Et si pour ces deux candidats, Manuel Valls a souvent été au centre des discussions, ils ont tour à tour tenté de défendre la légitimité du maintien de leur candidature. « Pendant plus de deux mois les gens m’ont vu sur le terrain, ils me félicitent. Dans cette ville populaire, je veux que cette campagne soit vraiment pour les besoins des habitants. Ma campagne se calque sur celle de Macron », se justifie Saliou Diallo qui regrette par ailleurs la candidature de Dieudonné qui va « focaliser cette campagne sur la gueguerre Dieudonné/Valls ». Arguments quelque peu similaires du côté de Jean-Luc Raymond, qui souhaite faire du terrain l’une de ses priorités. « Si je suis élu, je serai toujours là. Les habitants ont besoin d’un député présent », commence-t-il avant d’expliquer son ressenti sur le terrain. « Les gens sont heureux d’avoir quelqu’un qui représente les valeurs d’En Marche et du Président. Ce n’est pas une candidature clivante, j’ai la même philosophie qu’Emmanuel Macron », assure le candidat, confiant pour une qualification pour le second tour.
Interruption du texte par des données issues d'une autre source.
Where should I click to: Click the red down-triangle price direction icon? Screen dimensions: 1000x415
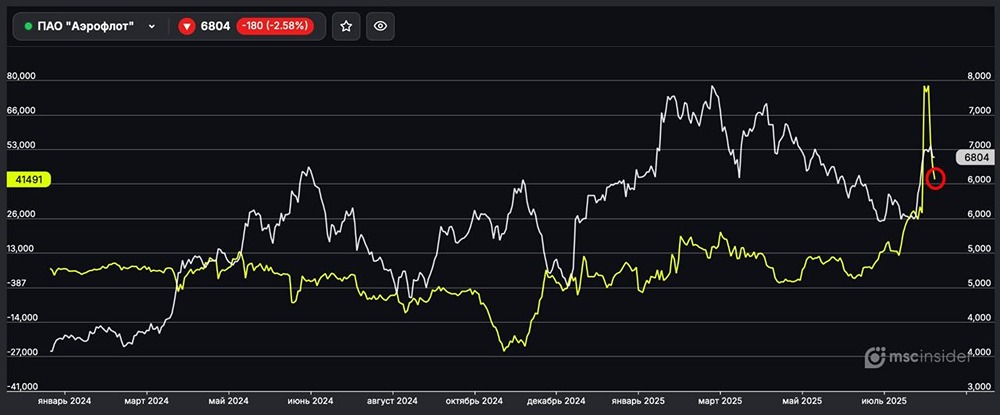(186, 27)
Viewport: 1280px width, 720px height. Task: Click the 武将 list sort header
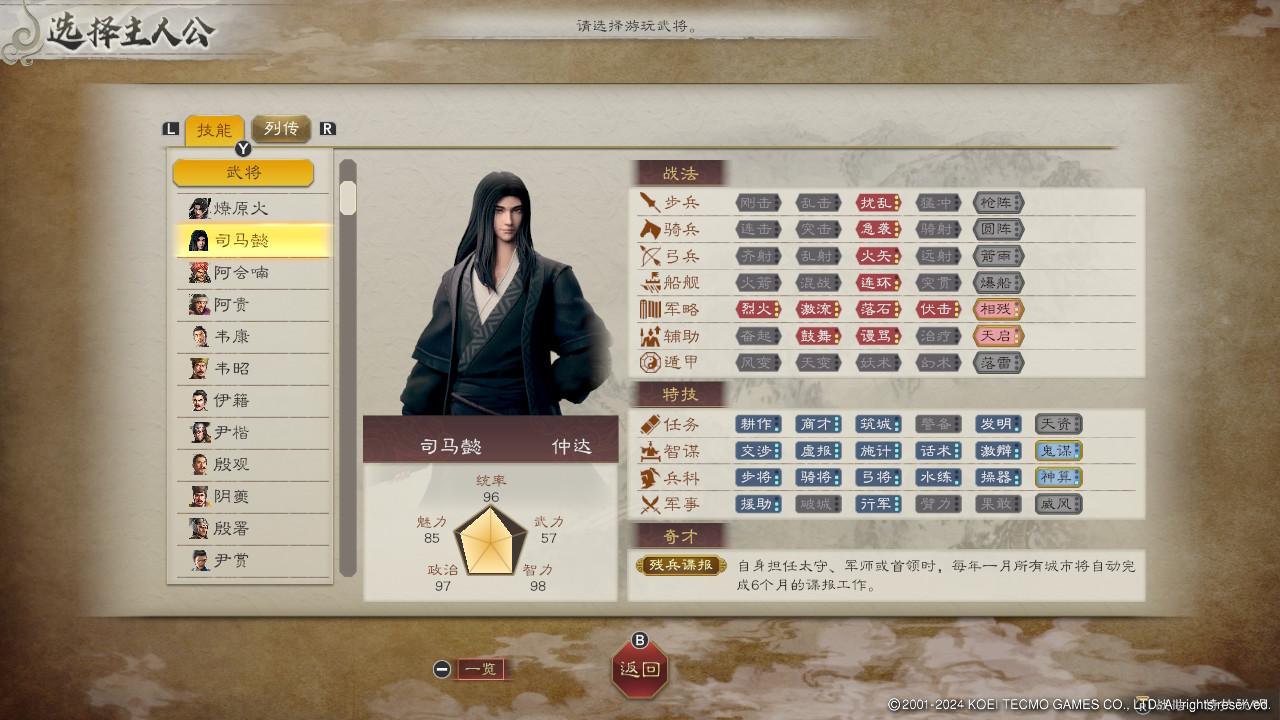point(243,172)
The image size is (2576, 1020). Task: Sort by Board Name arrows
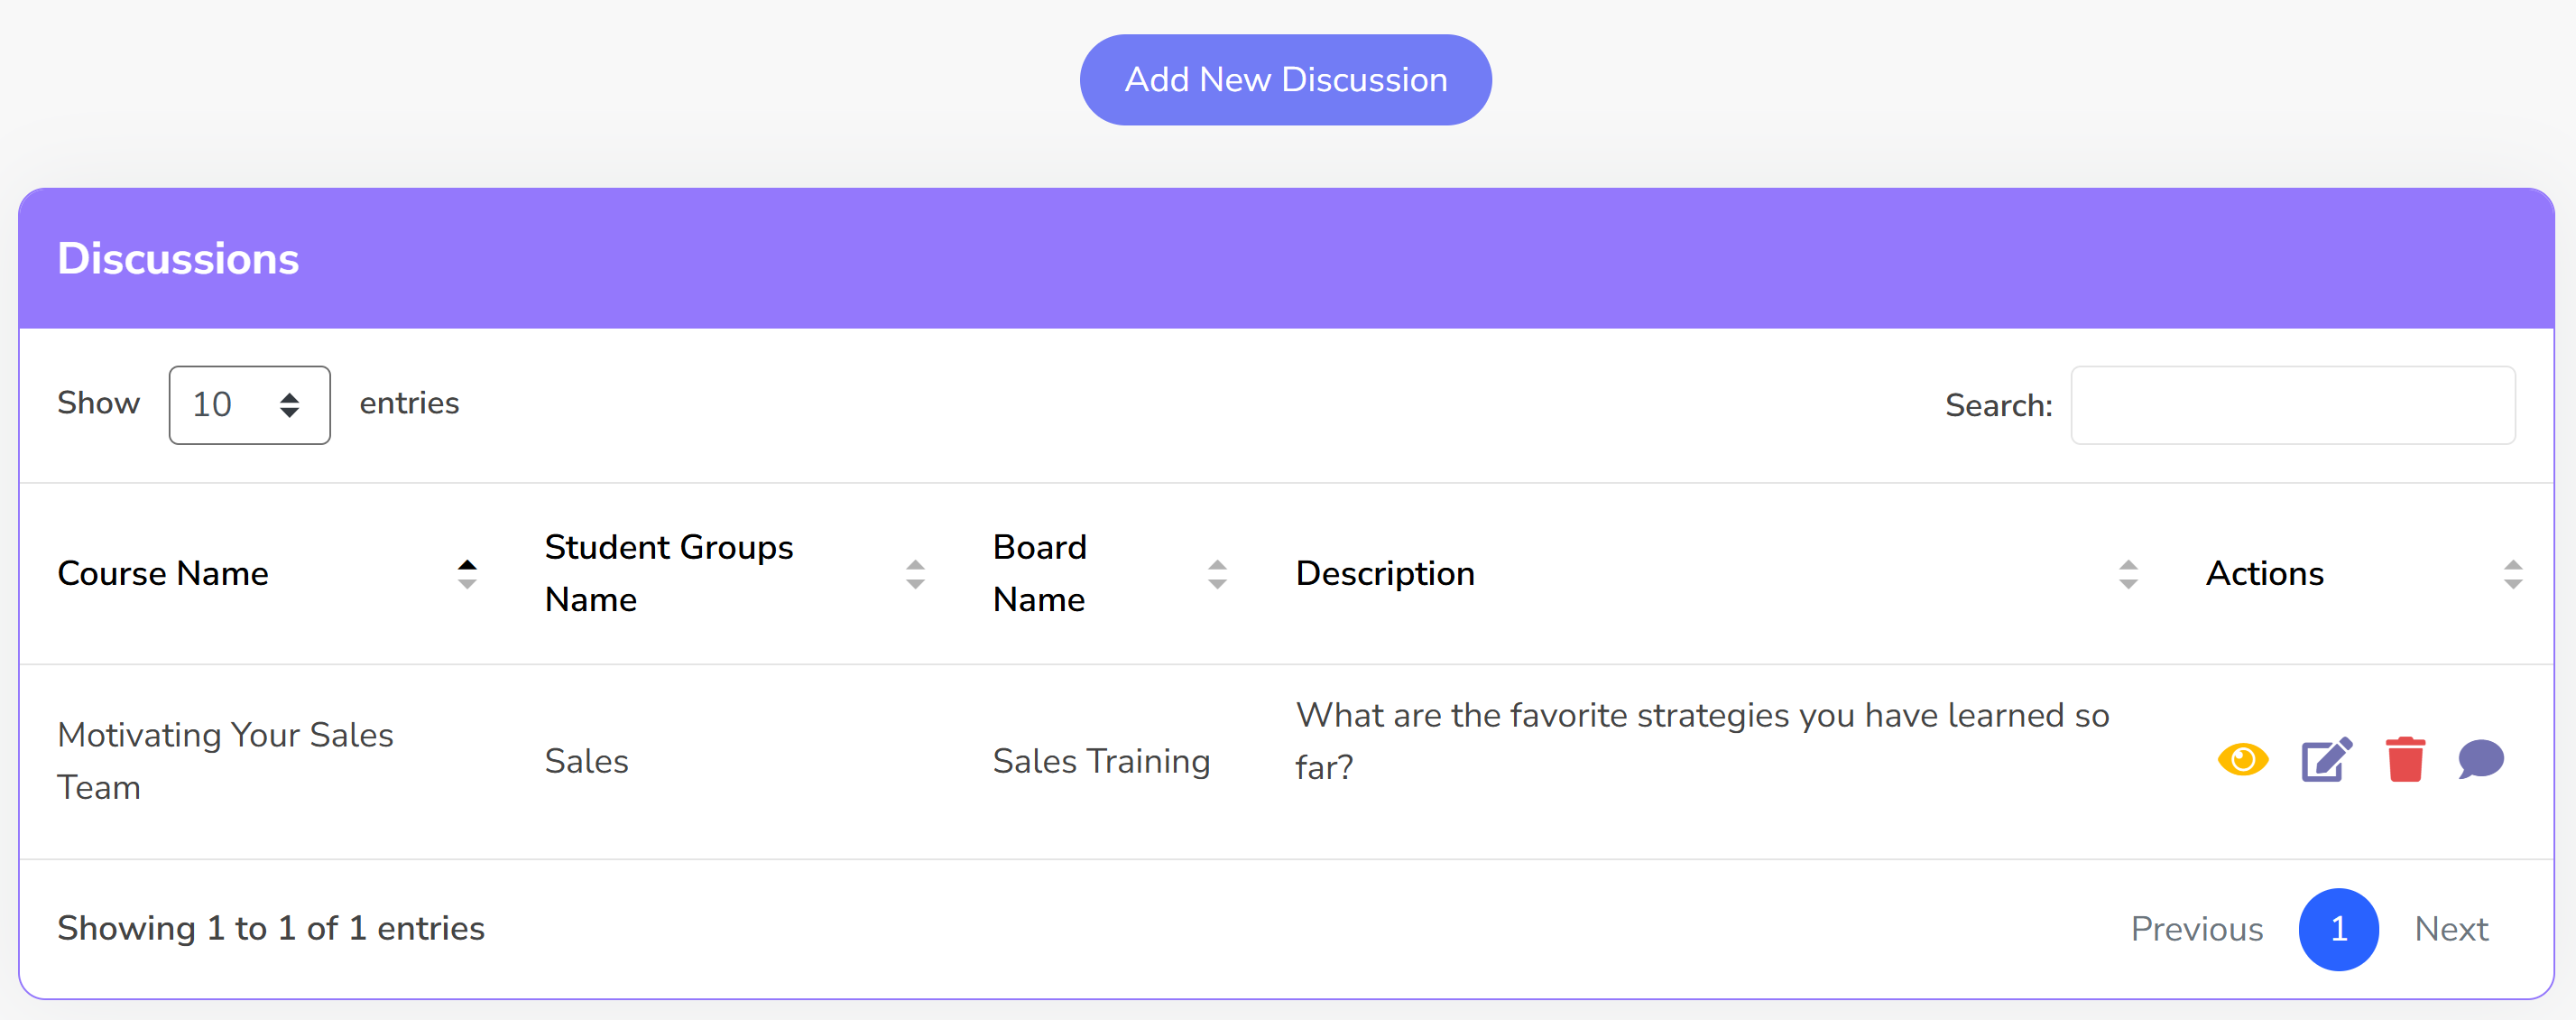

« L’union fait la force », ah bon ?

Dernier candidat à avoir tenté l’investiture sur cette première circonscription, Alban Bakary se démarque quelque peu des autres. Conseiller d’opposition à la mairie d’Evry, il s’est lancé dans cette campagne législative sous l’étiquette MoDem depuis décembre dernier, avec l’intention de « rassembler les forces centristes et républicaines ». « Qu’importait le résultat des investitures, j’aurais dans tous les cas eu une étiquette MoDem », réplique l’Evryen. « Moi ce qui me préoccupe tous les jours, ce sont les gens que je rencontre sur le terrain qui trouvent parfaitement cohérent d’avoir une candidature MoDem, autant qu’En Marche !. Sur les marchés, les gens comprennent, je suis parfaitement dans mon rôle », poursuit-il avant d’évoquer les trois autres demandes d’investitures non validées par LREM. « Contrairement à moi et aux deux autres candidats (Saliou Diallo et Jean-Luc Raymond, ndlr), Manuel Valls n’a pas fait la démarche prévue par EM, c’est-à-dire en ligne. Eux (les autres candidats) ont la légitimité, ils sont adhérents au mouvement. Mais la question de la cohérence de leur parcours se pose. Jean-Luc Raymond a travaillé avec Serge Dassault, qui représente quand même une droite nette. Il y a 7 ou 8 ans, il était encore au Parti Radical de Gauche. Saliou Diallo, lui, il était au PS ».

Des piqûres de rappel que ses concurrents ne devraient que très peu apprécier et qui marquent encore un peu plus la division entre ces candidats, censés rouler sur les mêmes rails. Avec quatre candidatures pour un même mouvement sur une même circonscription, la question de l’alliance semblait inéluctable, pourtant, chacun d’entre eux marchera seul en quête de la députation. « Je regrette la multiplicité », avoue tout de même Jean-Luc Raymond. « On gagne toujours plus à être unis », lance quant à lui Saliou Diallo. Reste maintenant à savoir lequel d’entre eux tirera son épingle du jeu, si toutefois jeu il y a.